As for Butcher (who I haven't read) or Rowling (who I read a bit of and didn't take to), these are in the tiny percentage who make millions and who can be marketed to an extent where the quality of their work is irrelevant (Butcher less so, but still). The vast majority of writers simply can't get away with this, at least not for long. The market is skewed and unfair, and as a result I don't see the point in looking for inspiration at people who are marketing phenomenons, however good or bad they might really be.
 
As for Butcher (who I haven't read) or Rowling (who I read a bit of and didn't take to), these are in the tiny percentage who make millions and who can be marketed to an extent where the quality of their work is irrelevant (Butcher less so, but still).

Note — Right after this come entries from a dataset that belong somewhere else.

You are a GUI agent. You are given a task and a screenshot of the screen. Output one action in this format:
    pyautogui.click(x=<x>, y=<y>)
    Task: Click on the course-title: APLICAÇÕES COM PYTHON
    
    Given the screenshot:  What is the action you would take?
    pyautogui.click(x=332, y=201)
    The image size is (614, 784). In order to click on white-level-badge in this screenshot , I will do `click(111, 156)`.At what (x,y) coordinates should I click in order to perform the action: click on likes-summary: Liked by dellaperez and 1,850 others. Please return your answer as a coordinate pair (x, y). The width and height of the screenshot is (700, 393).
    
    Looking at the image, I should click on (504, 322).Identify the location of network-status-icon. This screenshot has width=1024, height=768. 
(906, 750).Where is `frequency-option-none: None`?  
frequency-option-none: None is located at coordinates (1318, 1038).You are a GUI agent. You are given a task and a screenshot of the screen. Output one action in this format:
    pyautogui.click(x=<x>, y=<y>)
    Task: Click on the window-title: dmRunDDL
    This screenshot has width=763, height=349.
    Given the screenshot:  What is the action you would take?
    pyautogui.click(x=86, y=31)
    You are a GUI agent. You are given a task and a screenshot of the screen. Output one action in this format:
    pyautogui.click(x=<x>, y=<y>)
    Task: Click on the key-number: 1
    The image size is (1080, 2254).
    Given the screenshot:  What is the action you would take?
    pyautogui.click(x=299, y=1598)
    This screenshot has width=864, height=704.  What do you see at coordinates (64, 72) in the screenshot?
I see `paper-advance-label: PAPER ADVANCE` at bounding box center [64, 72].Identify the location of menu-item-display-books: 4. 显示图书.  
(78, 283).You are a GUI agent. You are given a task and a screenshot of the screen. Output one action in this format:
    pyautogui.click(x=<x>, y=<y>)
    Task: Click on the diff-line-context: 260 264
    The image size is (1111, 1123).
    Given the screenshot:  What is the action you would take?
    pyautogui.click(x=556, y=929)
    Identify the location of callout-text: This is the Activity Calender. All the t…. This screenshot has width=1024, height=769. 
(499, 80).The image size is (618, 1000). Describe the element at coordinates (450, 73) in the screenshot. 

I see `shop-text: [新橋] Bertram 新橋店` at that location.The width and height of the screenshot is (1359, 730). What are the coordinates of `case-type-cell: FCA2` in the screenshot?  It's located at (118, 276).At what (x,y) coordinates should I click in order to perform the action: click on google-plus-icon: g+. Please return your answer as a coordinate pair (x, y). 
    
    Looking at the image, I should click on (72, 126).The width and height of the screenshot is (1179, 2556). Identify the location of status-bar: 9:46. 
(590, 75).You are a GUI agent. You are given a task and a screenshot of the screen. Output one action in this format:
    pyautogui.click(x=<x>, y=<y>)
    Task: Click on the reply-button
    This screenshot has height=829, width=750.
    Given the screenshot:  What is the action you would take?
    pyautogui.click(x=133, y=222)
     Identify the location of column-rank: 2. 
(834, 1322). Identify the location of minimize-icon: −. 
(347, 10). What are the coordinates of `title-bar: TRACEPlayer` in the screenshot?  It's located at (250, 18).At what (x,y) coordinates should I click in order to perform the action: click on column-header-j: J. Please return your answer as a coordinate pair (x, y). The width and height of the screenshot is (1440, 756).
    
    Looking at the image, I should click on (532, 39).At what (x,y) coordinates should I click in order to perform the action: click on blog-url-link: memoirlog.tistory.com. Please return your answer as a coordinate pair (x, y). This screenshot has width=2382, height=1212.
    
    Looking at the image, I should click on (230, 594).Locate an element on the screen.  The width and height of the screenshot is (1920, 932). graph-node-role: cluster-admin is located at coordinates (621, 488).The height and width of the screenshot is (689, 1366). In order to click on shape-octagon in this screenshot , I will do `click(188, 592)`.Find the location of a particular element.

The vast majority of writers simply can't get away with this, at least not for long. The market is skewed and unfair, and as a result I don't see the point in looking for inspiration at people who are marketing phenomenons, however good or bad they might really be.

But I don't see either of those writers as marketing phenomenons. They were rejected many times by publishers. They found an audience in spite of the lack of faith publishers had in their work.
 
Not sure where all these perfect protagonists hang out having read loads of fantasy and currently reading through a backlog of old books. There are flaws are plenty and people who hate each other.
 
But I don't see either of those writers as marketing phenomenons. They were rejected many times by publishers. They found an audience in spite of the lack of faith publishers had in their work.

IIRC, JK Rowling's agent rejected the publishers who wouldn't offer her a 7 book deal. Not many authors ever get something like that.

I'm sensing a certain cynicism from you about YA. :)
 
I recall Dragonlance, which is not the newest thing, had flawed characters, and I would place it in Fantasy for younger audiences.
 
Whilst these lists can be useful, I also find them a bit depressing in that new authors seemingly aren't allowed to discover things for themselves any more.